WUNR
- Brookline, Massachusetts; United States;
- Broadcast area: Boston, Massachusetts
- Frequency: 1600 kHz
- Branding: WUNR 1600 AM

Programming
- Format: Ethnic

Ownership
- Owner: Champion Broadcasting System, Inc.

History
- First air date: June 12, 1948
- Former call signs: WVOM (1948–1956); WBOS (1956–1969);
- Call sign meaning: "United Nations of Radio" (reflecting its ethnic format)

Technical information
- Licensing authority: FCC
- Facility ID: 10118
- Class: B
- Power: 20,000 watts
- Transmitter coordinates: 42°17′20.35″N 71°11′19.2″W﻿ / ﻿42.2889861°N 71.188667°W

Links
- Public license information: Public file; LMS;
- Webcast: Listen live
- Website: www.wunr.com

= WUNR =

WUNR is a radio station serving the city of Boston, Massachusetts, licensed to nearby Brookline. It broadcasts on 1600 kHz on the AM radio dial with an ethnic format.

==History==
The station first signed on in 1948 as WVOM, a local station. WVOM was one of the earliest stations in the Boston area to adopt 24-hour broadcasting on a regular basis. The station was sold to Herbert Hoffman in 1955, who changed the call letters to WBOS in 1956 and eventually added an FM station, WBOS-FM.

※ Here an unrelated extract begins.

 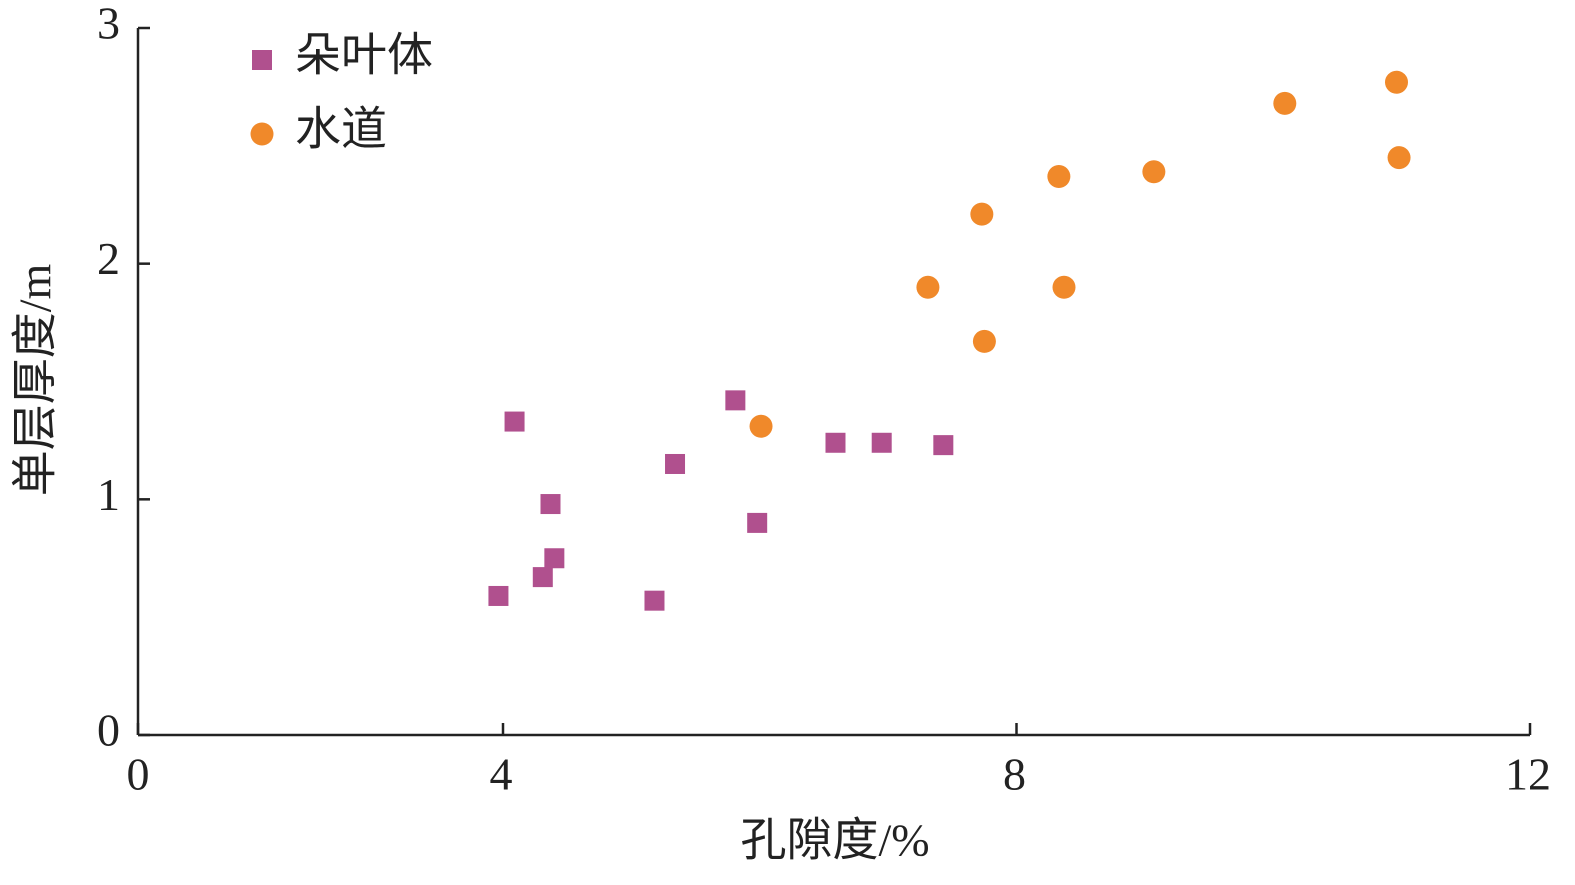 What do you see at coordinates (1528, 774) in the screenshot?
I see `x-tick-label: 12` at bounding box center [1528, 774].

The AM station had some leased-time ethnic programming, but also for a time in the mid 1950s was home to one of the first rock-and-roll shows on Boston radio, hosted by a young Arnie "Woo-Woo" Ginsburg. In the late 1950s, WBOS was mostly a beautiful music simulcast on both AM and FM, although some ethnic programming remained on the AM side.

In the late 1960s, WBOS gradually abandoned simulcasting with WBOS-FM and increased the amount of ethnic programming on the AM side. The call letters of the AM station became WUNR in 1969 to reflect its ethnic format.

WUNR's transmitter and antenna are located in nearby Newton, Massachusetts. A few years back, the transmitter site was rebuilt, which resulted in a more powerful (20,000 watts) signal for the station in most of the Boston area, but still heavily "nulled" to the southwest to protect WWRL in New York City.